Data Modeling Mock Interview

200+ data modeling questions across star schema, SCDs, data vault, and medallion architecture. The AI interviewer asks follow-up questions based on your specific answers, creating a discussion round that mirrors what you will face at top tech companies.

200+

Modeling Questions

AI Follow-ups

Discussion Mode

45+

Scenarios Covered

35 min

Avg. Round Length

Why Data Modeling Is the Hardest Round to Prepare For

Data modeling interviews are fundamentally different from coding interviews. There is no code editor, no test cases, no pass/fail. The interviewer gives you a business scenario and says: 'Design the data model.' Then they spend 35 minutes probing your design with follow-up questions that get harder as the conversation progresses.

The difficulty comes from three sources. First, there are multiple valid designs for any scenario, so you cannot study 'the answer.' You have to study the reasoning. Second, the follow-up questions are unpredictable. They depend on your specific design choices, so memorizing answers does not work. Third, you need to explain your thinking verbally, in real time, which is a separate skill from knowing the right answer internally.

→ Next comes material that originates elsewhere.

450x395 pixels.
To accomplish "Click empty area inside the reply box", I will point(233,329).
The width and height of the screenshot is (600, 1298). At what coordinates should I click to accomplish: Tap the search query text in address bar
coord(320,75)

Most candidates prepare by reading about star schemas and SCDs. That is necessary but not sufficient. Reading teaches you the vocabulary. Interview performance requires you to apply that vocabulary to a novel scenario while defending your choices against probing questions. The gap between 'I know what a fact table is' and 'I can design a fact table for a food delivery app and explain why the grain is one row per order, not per item' is where most candidates fail.

The Self-Study Problem for Data Modeling

There is no compiler to check your answer

SQL and Python have a clear feedback loop: your code either runs correctly or it does not. Data modeling has no equivalent. You draw a schema, and there is no automated way to know if it is good. Is the grain correct? Are the dimensions conformed? Will this schema support the query patterns the business needs? Without feedback, you can practice for weeks and reinforce bad habits. DataDriven's AI interviewer evaluates your modeling decisions against the criteria real interviewers use and tells you what is missing.

Follow-up questions reveal depth (or lack of it)

A data modeling interview is not a single question with a single answer. It is a 35-minute conversation. You propose a design, and the interviewer probes it. 'What if the business adds a new product type?' 'How would you handle late-arriving dimension data?' 'What is the grain of that fact table?' These follow-ups test whether you actually understand your design or just drew something that looked reasonable. DataDriven's AI interviewer generates follow-up questions based on your specific answers, creating a conversation that feels like a real round.

Books teach theory, not interview performance

You can read 'The Data Warehouse Toolkit' cover to cover and still stumble in a modeling interview. The book teaches star schema design principles. The interview tests whether you can apply those principles to a novel scenario under time pressure while articulating your reasoning out loud. Those are different skills. The only way to build the second skill is to practice it: propose a design, get questioned on it, revise it, and explain why you changed it.

Modeling decisions depend on context that changes

The 'right' model for an e-commerce platform depends on query patterns, data volume, team size, update frequency, and compliance requirements. A model that is perfect for a 10-person startup is wrong for a 10,000-person enterprise. Interviewers test whether you ask about context before proposing a design. Candidates who draw a schema without asking questions about the business get lower scores. DataDriven's AI interviewer rewards you for asking clarifying questions before committing to a design.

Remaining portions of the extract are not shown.